== DATA EXTRACT ==

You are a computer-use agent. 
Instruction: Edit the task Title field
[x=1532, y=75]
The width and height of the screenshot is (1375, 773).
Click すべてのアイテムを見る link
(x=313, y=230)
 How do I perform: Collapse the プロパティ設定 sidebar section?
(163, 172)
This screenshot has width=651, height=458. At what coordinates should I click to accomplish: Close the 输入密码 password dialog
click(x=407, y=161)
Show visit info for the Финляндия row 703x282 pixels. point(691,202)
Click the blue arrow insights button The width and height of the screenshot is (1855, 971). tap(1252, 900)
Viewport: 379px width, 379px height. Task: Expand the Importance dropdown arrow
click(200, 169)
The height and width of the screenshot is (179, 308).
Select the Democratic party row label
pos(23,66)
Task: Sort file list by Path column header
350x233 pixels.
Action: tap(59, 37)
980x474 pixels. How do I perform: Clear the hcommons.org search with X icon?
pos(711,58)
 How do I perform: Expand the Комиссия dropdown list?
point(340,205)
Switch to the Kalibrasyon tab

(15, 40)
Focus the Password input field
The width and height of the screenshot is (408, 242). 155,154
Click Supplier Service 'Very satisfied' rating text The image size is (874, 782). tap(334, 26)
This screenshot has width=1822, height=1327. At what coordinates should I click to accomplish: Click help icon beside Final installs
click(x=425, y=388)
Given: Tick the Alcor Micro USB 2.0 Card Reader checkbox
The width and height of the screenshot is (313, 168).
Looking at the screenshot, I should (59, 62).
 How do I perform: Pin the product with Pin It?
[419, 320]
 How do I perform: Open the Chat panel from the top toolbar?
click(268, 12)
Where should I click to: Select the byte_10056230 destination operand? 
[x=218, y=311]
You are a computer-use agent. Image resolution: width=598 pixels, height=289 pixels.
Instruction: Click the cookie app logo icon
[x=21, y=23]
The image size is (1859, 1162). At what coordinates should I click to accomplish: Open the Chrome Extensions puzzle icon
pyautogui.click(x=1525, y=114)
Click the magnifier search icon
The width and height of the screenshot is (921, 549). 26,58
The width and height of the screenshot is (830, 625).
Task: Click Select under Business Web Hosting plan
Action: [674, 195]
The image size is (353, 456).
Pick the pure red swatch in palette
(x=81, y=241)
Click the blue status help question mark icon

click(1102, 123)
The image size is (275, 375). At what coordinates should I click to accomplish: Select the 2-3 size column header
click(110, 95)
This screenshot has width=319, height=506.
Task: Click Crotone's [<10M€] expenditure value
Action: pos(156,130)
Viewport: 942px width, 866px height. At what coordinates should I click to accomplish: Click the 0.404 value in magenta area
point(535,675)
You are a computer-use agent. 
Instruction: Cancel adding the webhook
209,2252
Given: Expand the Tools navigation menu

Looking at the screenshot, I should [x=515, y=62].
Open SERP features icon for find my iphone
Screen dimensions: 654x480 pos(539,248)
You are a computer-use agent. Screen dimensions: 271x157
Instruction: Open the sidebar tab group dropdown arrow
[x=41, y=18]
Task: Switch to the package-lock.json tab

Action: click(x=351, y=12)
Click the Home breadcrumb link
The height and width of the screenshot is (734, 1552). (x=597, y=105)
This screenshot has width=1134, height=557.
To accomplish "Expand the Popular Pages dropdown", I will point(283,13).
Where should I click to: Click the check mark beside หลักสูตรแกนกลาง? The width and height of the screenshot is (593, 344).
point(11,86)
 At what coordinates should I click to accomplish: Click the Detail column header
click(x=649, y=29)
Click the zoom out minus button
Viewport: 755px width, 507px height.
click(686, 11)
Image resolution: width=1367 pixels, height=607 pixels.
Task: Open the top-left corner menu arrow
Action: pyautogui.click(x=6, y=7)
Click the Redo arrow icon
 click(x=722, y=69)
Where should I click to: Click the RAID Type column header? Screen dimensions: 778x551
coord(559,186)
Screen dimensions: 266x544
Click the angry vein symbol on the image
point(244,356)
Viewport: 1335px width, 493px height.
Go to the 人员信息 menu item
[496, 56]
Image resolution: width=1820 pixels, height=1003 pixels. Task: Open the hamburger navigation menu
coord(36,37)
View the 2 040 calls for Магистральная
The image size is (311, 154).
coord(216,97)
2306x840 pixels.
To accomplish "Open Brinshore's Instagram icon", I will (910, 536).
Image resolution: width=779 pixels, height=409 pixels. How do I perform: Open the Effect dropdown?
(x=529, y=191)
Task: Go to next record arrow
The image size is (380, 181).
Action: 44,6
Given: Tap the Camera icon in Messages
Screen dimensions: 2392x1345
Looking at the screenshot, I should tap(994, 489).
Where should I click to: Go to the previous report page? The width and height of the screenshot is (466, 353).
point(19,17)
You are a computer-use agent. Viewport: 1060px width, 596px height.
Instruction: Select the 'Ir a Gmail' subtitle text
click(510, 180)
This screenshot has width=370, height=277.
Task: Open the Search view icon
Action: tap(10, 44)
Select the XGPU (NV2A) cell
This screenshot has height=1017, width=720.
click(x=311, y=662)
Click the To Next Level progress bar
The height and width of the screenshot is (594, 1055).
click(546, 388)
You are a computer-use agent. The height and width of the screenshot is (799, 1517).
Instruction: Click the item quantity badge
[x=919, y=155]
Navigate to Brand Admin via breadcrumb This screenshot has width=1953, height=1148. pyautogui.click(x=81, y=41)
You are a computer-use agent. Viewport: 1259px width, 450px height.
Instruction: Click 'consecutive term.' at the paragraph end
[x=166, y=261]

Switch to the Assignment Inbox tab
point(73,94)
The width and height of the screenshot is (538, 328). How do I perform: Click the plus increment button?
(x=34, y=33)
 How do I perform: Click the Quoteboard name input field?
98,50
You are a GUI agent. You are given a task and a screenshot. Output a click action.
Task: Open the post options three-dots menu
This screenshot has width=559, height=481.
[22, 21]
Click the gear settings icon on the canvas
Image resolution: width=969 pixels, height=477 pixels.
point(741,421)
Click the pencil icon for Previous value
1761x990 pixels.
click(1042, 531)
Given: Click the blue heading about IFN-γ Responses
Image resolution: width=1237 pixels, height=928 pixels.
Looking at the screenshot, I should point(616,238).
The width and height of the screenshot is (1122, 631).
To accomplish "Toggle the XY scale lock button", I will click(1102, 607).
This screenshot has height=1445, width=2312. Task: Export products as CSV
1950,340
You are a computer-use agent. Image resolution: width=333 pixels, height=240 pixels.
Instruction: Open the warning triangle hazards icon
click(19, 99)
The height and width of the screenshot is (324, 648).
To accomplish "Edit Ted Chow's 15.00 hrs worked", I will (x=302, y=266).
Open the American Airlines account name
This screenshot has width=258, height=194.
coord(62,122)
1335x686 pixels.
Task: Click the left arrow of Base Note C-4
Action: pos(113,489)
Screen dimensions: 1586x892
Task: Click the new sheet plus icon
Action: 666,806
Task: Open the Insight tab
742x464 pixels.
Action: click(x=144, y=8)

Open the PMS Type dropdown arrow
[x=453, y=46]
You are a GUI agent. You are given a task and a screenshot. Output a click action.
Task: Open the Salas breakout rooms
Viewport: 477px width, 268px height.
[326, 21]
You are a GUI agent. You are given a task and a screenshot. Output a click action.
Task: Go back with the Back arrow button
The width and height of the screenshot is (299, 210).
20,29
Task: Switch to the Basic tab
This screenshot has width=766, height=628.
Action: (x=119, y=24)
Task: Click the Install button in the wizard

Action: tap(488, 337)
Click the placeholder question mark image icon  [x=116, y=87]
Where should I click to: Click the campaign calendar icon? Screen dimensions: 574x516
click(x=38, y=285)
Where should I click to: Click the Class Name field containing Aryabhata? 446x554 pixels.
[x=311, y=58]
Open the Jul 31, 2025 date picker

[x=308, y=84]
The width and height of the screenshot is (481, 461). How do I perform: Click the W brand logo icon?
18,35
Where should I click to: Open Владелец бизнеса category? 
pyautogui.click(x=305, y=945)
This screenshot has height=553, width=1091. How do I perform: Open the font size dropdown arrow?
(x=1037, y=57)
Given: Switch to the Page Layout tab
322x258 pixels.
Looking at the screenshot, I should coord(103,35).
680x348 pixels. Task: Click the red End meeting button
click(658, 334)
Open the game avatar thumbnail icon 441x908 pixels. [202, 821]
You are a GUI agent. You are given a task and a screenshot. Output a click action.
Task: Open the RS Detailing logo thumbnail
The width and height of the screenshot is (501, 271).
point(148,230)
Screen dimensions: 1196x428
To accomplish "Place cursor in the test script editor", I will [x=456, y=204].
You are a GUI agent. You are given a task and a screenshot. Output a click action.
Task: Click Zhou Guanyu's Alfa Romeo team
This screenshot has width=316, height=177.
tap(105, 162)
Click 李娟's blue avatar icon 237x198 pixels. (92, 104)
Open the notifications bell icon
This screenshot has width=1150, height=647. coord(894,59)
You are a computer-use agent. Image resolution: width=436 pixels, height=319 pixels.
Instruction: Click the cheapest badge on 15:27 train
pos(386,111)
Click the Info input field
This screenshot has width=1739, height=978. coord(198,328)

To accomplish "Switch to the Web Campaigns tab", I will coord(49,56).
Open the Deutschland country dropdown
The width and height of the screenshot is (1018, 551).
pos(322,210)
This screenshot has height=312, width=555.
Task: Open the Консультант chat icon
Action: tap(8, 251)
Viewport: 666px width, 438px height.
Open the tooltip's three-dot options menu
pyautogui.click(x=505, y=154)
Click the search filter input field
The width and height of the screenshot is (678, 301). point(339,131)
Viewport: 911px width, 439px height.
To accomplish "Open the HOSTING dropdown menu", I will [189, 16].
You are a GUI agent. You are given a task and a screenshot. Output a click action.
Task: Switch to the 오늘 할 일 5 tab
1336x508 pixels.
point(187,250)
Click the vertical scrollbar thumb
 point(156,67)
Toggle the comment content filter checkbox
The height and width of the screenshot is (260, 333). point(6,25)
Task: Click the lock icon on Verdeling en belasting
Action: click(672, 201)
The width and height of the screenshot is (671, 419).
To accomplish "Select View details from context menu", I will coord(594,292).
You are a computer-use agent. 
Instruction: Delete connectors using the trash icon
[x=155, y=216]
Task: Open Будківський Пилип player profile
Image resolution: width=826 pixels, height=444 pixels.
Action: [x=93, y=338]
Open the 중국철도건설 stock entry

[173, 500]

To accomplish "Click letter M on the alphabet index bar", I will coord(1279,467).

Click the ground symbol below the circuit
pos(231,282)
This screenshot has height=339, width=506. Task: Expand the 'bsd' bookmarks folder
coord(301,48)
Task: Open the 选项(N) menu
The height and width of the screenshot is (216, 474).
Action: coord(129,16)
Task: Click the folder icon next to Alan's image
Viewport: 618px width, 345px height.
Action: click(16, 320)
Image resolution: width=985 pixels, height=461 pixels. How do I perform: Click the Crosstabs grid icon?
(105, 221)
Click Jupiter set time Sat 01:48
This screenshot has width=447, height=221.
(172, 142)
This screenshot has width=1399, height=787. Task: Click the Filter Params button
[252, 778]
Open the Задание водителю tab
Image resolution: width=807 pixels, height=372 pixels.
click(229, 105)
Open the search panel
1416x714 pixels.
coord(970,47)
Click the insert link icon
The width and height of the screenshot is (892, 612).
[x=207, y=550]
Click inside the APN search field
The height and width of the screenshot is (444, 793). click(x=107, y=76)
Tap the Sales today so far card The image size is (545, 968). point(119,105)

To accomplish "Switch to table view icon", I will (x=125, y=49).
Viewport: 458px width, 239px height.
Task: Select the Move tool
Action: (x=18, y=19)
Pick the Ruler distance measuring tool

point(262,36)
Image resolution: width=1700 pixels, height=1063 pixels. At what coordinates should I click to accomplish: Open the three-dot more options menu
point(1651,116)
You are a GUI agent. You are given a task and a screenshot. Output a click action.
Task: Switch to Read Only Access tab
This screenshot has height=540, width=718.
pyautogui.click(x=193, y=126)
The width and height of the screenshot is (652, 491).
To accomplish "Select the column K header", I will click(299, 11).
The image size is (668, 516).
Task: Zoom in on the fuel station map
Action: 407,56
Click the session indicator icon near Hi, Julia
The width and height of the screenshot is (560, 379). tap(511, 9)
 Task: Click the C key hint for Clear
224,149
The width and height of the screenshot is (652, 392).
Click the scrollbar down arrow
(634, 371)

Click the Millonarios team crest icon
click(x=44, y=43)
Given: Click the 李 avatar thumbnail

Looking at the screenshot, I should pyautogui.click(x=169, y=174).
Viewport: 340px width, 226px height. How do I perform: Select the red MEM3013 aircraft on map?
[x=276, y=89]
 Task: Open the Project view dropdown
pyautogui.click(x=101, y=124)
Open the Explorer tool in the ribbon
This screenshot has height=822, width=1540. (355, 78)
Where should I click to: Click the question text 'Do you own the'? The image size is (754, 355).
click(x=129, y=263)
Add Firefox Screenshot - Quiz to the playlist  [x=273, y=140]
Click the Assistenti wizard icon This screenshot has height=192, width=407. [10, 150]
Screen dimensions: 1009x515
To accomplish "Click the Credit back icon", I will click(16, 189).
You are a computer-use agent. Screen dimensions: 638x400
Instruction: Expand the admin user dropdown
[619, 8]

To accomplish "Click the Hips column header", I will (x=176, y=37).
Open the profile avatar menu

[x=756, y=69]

===

▶ **WHAT IS BEING ASKED**:
Extract every line above that contains the word "navigation".

▶ **EXERCISE ANSWER**:
Given: Expand the Tools navigation menu
Image resolution: width=1820 pixels, height=1003 pixels. Task: Open the hamburger navigation menu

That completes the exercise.